### [Data for processing]
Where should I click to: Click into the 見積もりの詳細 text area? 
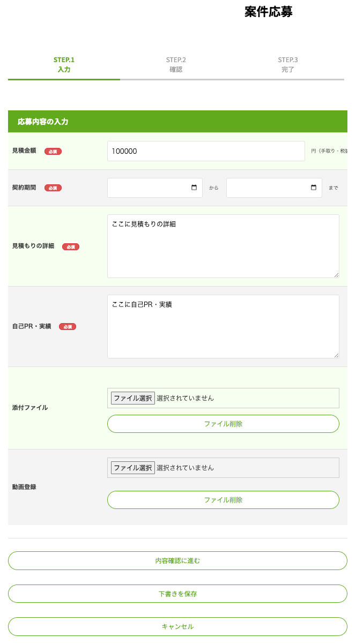pyautogui.click(x=223, y=246)
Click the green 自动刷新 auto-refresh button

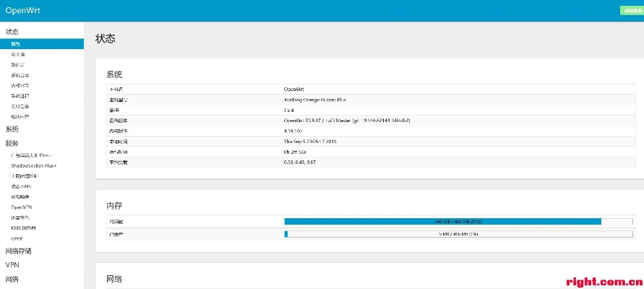pyautogui.click(x=631, y=11)
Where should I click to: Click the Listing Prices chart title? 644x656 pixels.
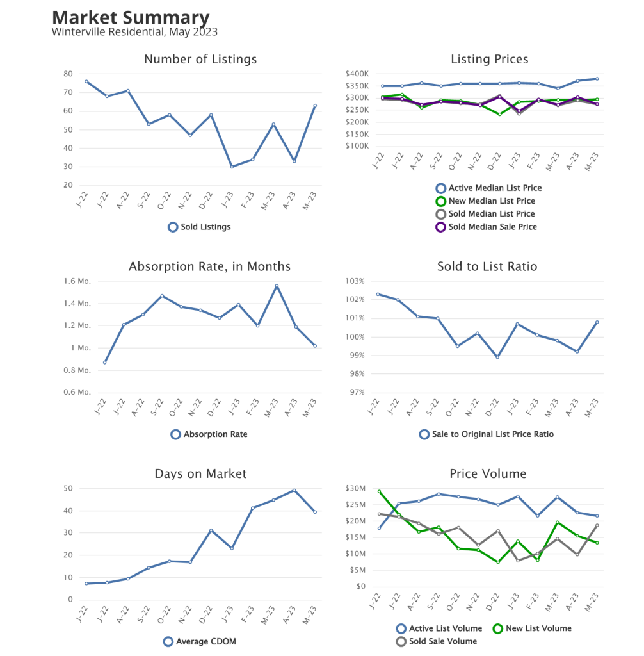pyautogui.click(x=489, y=60)
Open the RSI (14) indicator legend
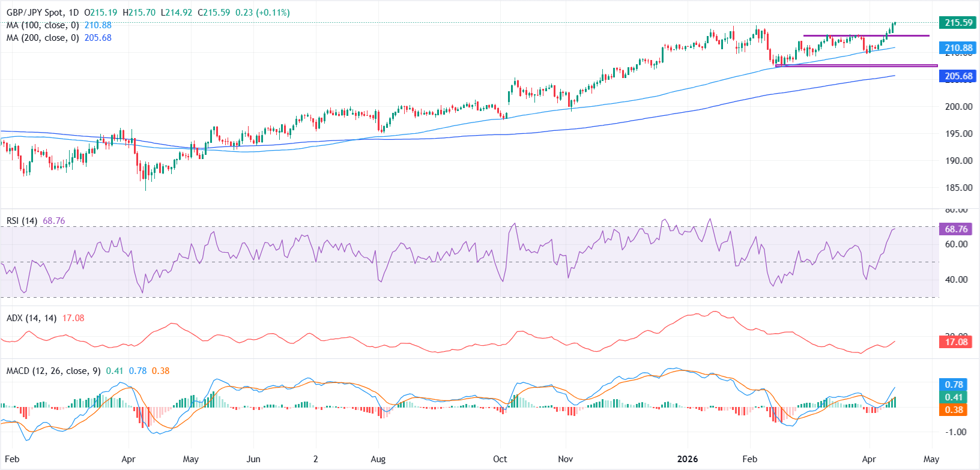The image size is (980, 470). coord(22,221)
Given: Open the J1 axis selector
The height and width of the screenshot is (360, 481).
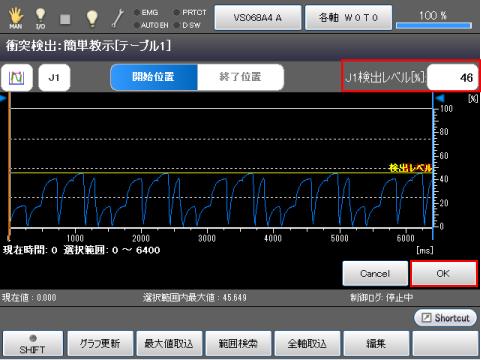Looking at the screenshot, I should (x=54, y=78).
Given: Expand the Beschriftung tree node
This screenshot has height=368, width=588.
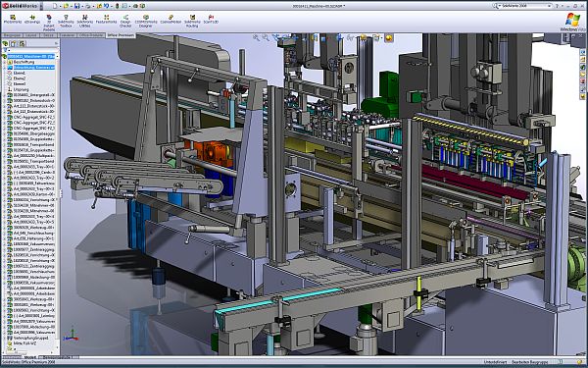Looking at the screenshot, I should coord(5,62).
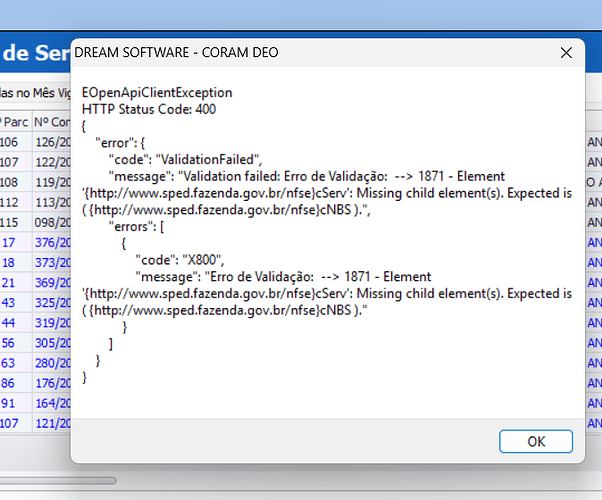Click the HTTP Status Code: 400 line
Screen dimensions: 602x500
tap(149, 109)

### [What you will do]
Leave every picture out, and transcribe the data above exactly as it reads.

### [Finished exercise]
Where should I click to: Click into the 見積もりの詳細 text area? 
pyautogui.click(x=223, y=246)
Click the green 自动刷新 auto-refresh button

pyautogui.click(x=631, y=11)
Where should I click to: Click the Listing Prices chart title? 644x656 pixels.
pyautogui.click(x=489, y=60)
Open the RSI (14) indicator legend
The image size is (980, 470). coord(22,221)
Given: Open the J1 axis selector
The height and width of the screenshot is (360, 481).
Looking at the screenshot, I should (x=54, y=78).
Given: Expand the Beschriftung tree node
This screenshot has height=368, width=588.
Looking at the screenshot, I should coord(5,62).
Click the HTTP Status Code: 400 line
Screen dimensions: 602x500
tap(149, 109)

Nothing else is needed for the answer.